▶ WHAT NEEDS TO BE DONE: Please give the items again from the line containing "[View Profile: 604yvr778,] (22, 1081)" through the line containing "[View Profile: polecat, Rank: All-Star] (30, 587)", substituting "Open Profile" for "View Profile" and leaving everything else unchanged.

▶ DATASET:

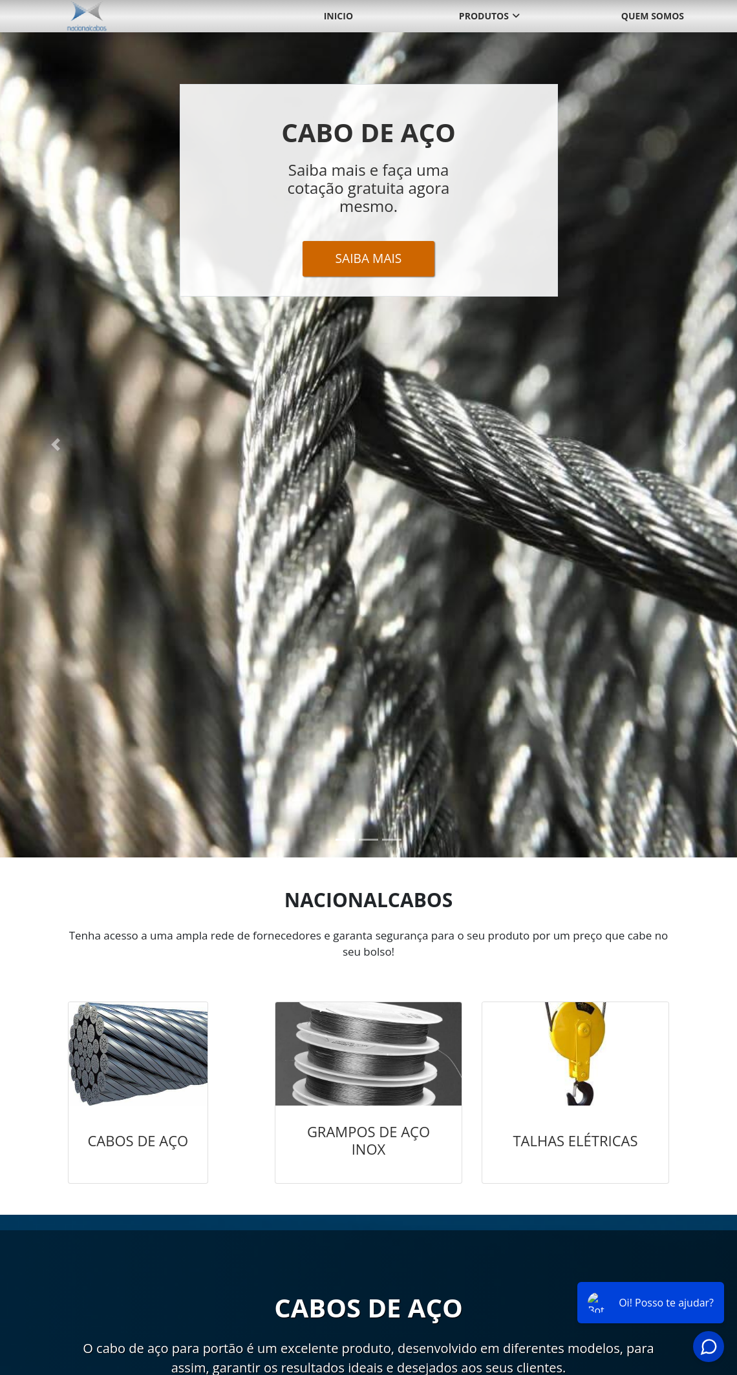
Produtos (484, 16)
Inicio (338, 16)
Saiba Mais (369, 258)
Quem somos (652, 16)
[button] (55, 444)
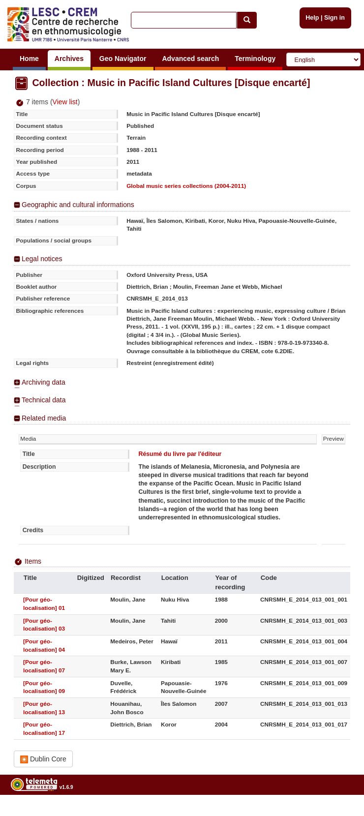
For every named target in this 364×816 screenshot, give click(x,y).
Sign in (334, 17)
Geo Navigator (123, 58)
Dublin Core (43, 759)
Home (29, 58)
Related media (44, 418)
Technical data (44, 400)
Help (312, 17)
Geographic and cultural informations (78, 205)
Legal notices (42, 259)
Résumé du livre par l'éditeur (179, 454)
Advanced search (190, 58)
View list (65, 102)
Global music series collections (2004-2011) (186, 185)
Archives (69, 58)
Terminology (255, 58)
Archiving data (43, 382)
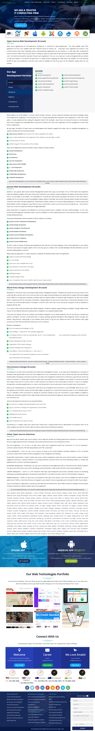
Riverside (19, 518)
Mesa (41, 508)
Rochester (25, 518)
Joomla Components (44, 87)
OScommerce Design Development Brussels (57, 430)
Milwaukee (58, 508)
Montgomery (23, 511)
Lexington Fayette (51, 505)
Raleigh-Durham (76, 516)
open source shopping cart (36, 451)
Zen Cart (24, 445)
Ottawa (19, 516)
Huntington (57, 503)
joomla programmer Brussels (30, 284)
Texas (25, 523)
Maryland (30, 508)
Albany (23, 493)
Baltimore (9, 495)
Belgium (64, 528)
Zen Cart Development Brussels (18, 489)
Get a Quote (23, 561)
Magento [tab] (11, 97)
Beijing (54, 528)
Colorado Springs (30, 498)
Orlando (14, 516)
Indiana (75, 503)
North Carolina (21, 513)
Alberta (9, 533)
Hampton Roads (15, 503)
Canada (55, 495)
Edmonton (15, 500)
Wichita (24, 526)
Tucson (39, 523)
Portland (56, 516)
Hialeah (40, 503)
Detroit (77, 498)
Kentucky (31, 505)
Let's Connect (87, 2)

---

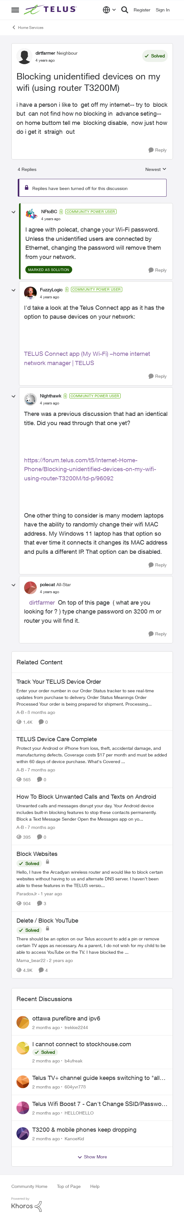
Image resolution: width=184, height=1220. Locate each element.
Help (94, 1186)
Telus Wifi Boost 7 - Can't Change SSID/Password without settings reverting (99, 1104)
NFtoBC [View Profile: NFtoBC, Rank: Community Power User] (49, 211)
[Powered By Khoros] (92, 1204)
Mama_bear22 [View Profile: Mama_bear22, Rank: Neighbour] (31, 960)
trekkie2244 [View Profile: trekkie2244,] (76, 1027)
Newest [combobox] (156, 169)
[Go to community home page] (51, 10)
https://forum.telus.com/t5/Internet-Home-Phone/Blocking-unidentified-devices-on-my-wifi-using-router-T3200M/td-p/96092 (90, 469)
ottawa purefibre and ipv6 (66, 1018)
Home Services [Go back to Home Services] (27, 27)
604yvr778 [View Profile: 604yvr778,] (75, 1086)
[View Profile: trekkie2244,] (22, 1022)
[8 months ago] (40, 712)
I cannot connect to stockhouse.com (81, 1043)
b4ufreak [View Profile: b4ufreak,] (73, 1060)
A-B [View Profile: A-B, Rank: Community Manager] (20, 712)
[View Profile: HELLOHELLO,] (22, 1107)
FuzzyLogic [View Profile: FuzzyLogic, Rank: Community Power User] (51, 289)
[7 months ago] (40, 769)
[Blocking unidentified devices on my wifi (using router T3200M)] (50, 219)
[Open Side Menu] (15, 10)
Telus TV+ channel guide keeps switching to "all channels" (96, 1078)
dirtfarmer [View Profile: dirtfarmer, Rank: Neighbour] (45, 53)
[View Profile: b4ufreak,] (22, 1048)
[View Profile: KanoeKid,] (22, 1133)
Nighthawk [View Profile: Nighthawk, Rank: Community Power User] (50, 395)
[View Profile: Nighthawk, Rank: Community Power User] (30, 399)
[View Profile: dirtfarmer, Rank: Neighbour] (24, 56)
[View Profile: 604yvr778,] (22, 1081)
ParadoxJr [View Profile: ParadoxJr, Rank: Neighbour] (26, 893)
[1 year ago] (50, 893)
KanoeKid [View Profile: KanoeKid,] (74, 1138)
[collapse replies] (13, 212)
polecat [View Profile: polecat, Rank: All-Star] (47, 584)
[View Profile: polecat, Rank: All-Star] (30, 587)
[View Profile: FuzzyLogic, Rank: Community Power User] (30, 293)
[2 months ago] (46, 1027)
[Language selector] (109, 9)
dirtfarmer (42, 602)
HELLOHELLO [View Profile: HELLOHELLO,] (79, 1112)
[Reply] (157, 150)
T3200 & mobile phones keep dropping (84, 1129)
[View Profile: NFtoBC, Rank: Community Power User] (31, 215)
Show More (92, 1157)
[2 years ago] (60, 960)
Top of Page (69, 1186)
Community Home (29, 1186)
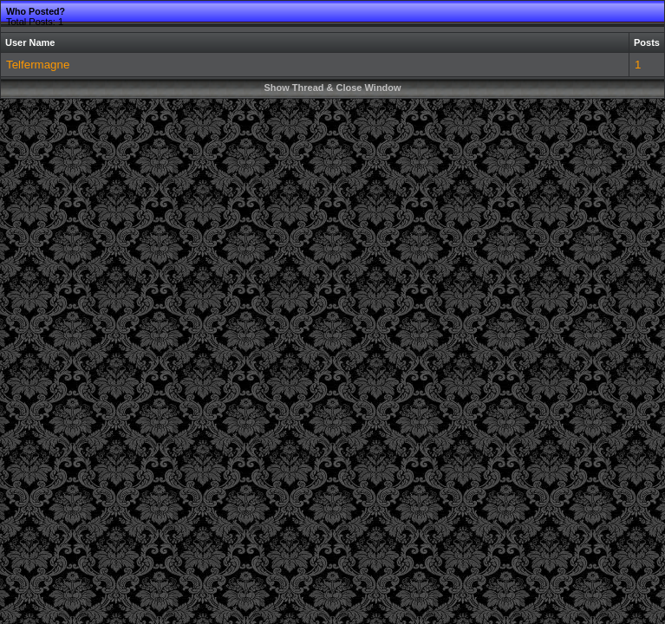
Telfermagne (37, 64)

▶ REPLY TO THE TASK:
[Open Profile: 604yvr778,] (22, 1081)
ParadoxJr [Open Profile: ParadoxJr, Rank: Neighbour] (26, 893)
[1 year ago] (50, 893)
KanoeKid [Open Profile: KanoeKid,] (74, 1138)
[collapse replies] (13, 212)
polecat [Open Profile: polecat, Rank: All-Star] (47, 584)
[Open Profile: polecat, Rank: All-Star] (30, 587)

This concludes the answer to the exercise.